Material for the task Start Marker

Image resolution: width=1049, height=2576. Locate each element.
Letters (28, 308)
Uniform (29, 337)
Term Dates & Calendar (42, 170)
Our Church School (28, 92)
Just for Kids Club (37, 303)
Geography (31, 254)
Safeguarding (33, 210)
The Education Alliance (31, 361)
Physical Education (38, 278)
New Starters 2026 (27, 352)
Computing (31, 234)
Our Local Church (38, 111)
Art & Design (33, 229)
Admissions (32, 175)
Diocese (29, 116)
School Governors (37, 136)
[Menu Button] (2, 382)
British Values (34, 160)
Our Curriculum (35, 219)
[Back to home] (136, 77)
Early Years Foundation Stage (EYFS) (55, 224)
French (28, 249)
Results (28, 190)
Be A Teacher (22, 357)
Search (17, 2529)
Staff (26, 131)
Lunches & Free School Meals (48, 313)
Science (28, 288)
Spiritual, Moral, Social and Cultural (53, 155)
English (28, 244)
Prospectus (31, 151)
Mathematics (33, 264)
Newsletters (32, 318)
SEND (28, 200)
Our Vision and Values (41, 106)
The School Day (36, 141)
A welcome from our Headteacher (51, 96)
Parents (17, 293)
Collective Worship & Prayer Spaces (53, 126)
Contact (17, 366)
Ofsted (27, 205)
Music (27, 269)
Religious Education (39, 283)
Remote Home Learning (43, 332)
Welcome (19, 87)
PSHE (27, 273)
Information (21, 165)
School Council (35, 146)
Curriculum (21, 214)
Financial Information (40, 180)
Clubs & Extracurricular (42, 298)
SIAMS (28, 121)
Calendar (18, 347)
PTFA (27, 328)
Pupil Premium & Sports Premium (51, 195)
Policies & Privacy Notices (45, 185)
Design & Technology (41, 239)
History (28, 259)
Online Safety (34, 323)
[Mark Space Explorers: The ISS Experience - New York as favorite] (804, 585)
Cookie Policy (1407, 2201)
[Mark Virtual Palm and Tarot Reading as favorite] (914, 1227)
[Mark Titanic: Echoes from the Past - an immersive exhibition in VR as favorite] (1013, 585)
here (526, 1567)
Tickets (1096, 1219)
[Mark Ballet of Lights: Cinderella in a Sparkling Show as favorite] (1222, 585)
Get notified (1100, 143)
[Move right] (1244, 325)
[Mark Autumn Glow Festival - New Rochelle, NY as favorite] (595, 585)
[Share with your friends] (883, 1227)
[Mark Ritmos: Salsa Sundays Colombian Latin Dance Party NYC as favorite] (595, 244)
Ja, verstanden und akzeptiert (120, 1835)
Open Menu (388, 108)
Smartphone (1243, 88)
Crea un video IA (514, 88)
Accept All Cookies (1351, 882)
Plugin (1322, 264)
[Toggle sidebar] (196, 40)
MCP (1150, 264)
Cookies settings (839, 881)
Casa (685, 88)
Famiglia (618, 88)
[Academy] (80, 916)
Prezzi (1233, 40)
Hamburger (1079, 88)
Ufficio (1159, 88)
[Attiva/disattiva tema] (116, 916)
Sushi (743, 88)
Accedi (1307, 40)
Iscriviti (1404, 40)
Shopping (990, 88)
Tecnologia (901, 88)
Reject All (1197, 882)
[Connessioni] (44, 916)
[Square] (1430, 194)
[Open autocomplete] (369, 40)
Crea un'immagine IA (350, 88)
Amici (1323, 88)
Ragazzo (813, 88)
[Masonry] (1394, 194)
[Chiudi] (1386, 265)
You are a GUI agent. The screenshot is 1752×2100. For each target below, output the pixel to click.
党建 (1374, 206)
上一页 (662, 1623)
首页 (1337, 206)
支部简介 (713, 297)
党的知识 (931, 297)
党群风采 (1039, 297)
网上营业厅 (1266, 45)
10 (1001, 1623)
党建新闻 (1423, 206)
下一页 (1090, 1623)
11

Material for the task End Marker

> **Your goal**
In the records above, find the lines containing "Values" and copy them.

> **Answer box**
British Values (34, 160)
Our Vision and Values (41, 106)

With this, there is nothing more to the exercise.